Phyllis was dressed in a smart blue summer dress, and Waterbury in a sort of tropical, crap brown leisure suit with white loafers and a matched belt that were in nauseating taste even two decades ago when they were in fashion.
After we exchanged a few greetings, Phyllis said to Bian and me, "You did a fine job."
"Thank you," said Bian, assuming it was sincere.
She then looked at me, and added pointedly, "I really wish, however, that bin Pacha hadn't been shot. What a botch-up. We now have to wait for him to recover before we can begin an interrogation. If he knew where Zarqawi was, that knowledge might now be too stale to exploit."
I had expected her to say that, and still I found it irritating. I made no reply.
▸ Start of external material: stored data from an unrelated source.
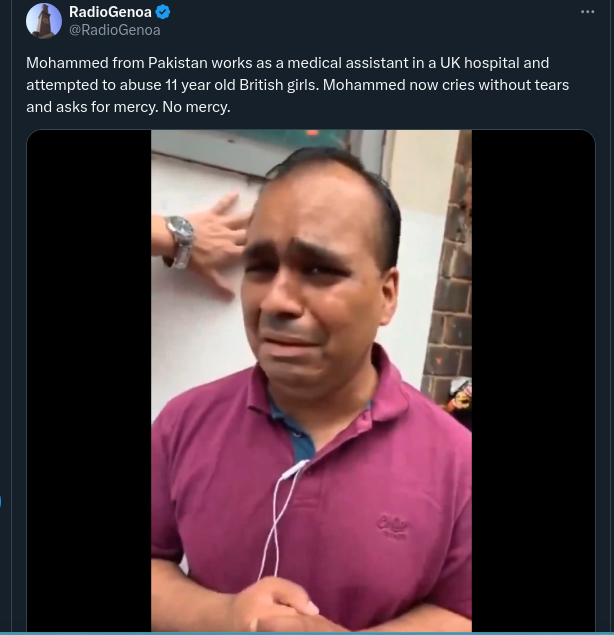Click the blue verified badge beside RadioGenoa

coord(163,12)
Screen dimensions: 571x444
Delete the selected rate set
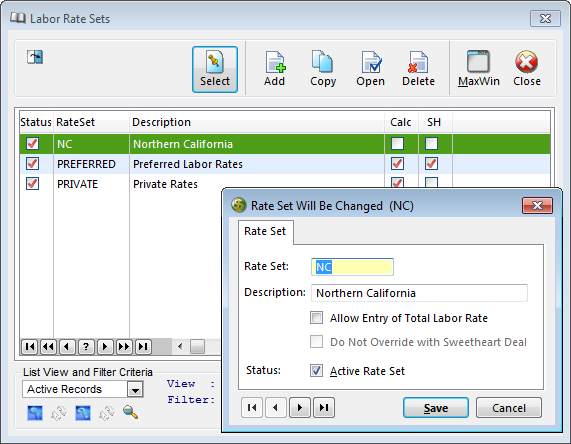[x=418, y=69]
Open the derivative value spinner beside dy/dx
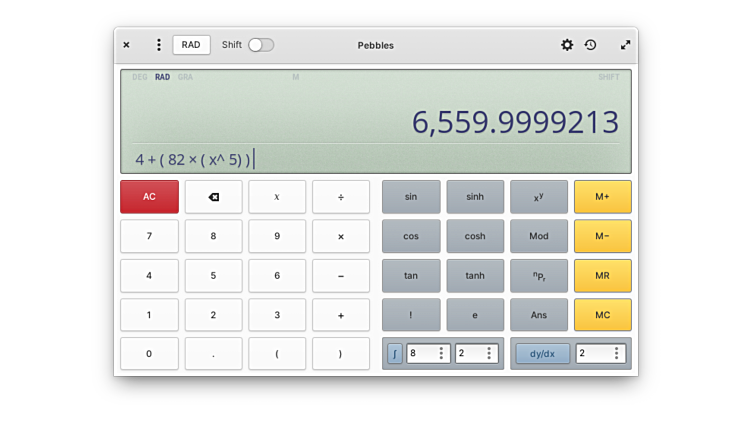Screen dimensions: 752x423 (x=600, y=353)
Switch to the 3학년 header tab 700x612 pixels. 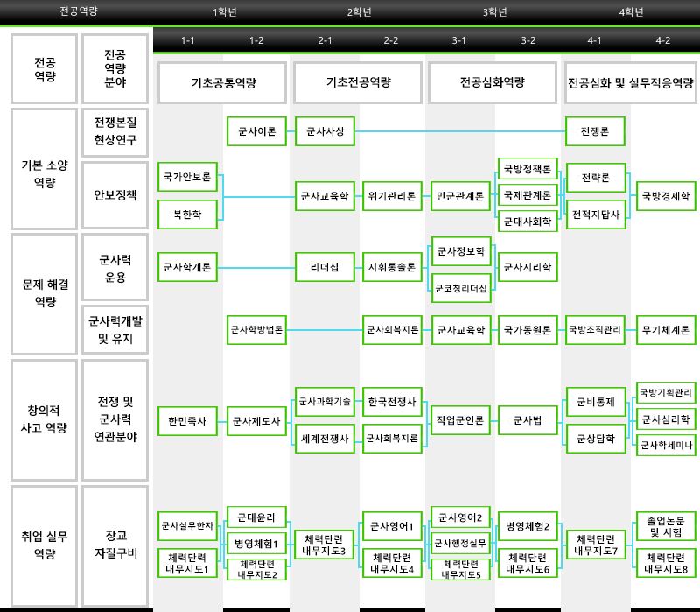494,12
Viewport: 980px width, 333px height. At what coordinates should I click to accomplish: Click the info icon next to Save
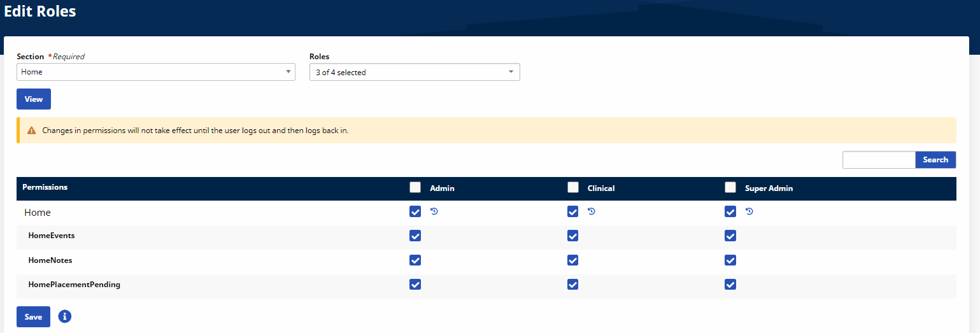tap(64, 316)
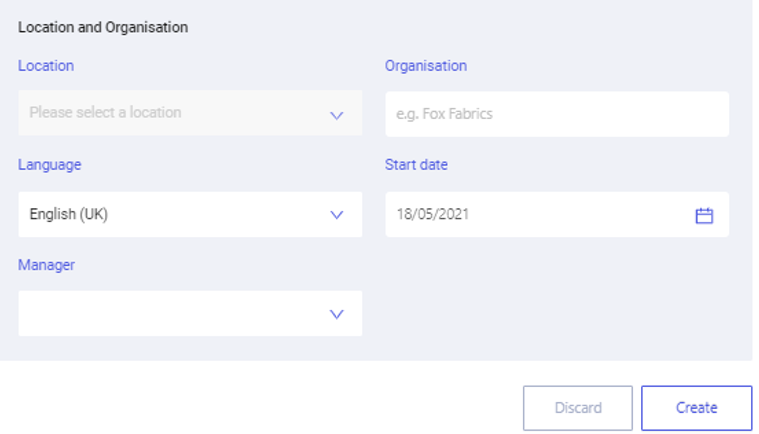Select the 18/05/2021 date text
The height and width of the screenshot is (434, 759).
(x=433, y=214)
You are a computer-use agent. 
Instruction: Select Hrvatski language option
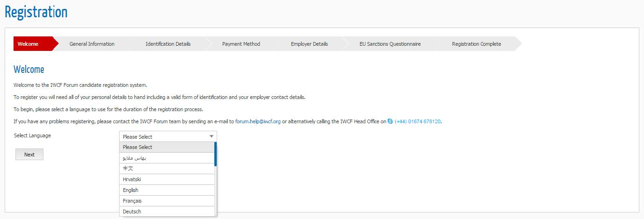[x=167, y=179]
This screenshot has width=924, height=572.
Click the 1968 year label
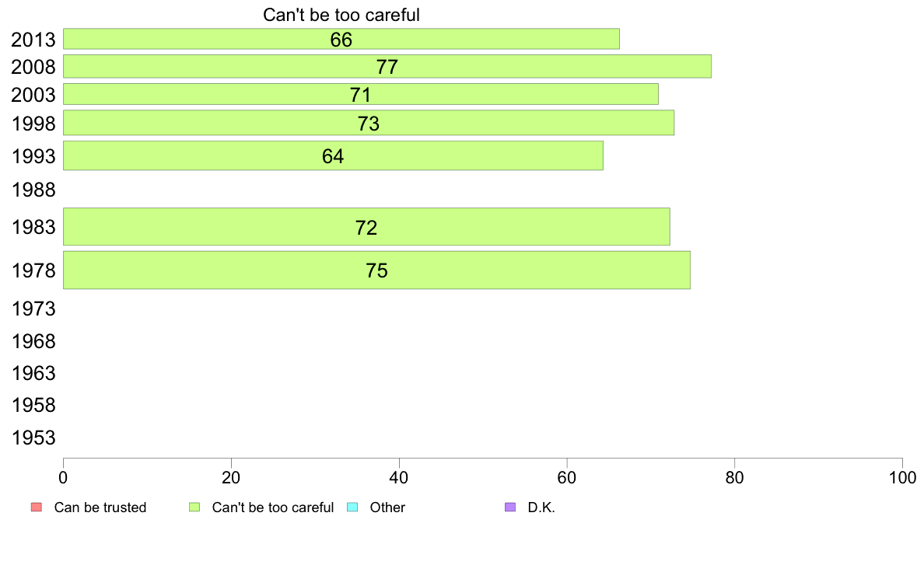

She remembered her good manners and said, "Our guest is Sheik Turki al-Fayef, from Saudi Arabian intelligence. He is here, in an unofficial capacity, to advise us concerning Mr. bin Pacha."
Bian and I exchanged quick looks of surprise. Wow, a lot had sure happened since we left D.C. Unofficial?
Anyway, the sheik neither stuck out his hand nor even acknowledged our existence. He assumed a bored expression with his dark eyes sort of roving around the interior of the plane as if waiting for a salesman to appear.
Waterbury decided he had let too much time pass without making his presence known and said, "Let's all sit. Tran and Drummond, I believe you owe us an after-action report."
Without further ado, the sheik moved immediately to the head of the table, which told you where he placed himself in the pecking order.
Waterbury moved to and then sat at the other end of the table-ditto.
Phyllis pulled out a chair from the middle and seated herself beside Bian.
You have to pay attention to these things. Apparently Phyllis no longer was in charge of this show, and Waterbury was now the man.
Of course, Waterbury couldn't wait to confirm this, looking at me and saying in a commanding tone I found very grating, "Drummond, you lead off. Begin with a brief summary of the operation for Sheik al-Fayef's benefit. Then I'd like to know everything you've learned."
Before I could say, "Up yours," Phyllis interjected, "And Sean, please… keep it brief. We've had a long, tiring flight." Which was code for, "Play along with this idiot, and watch what you say in front of our berobed friend. And, yes, and since you didn't ask-traveling five thousand miles in the company of Mark Waterbury really did suck."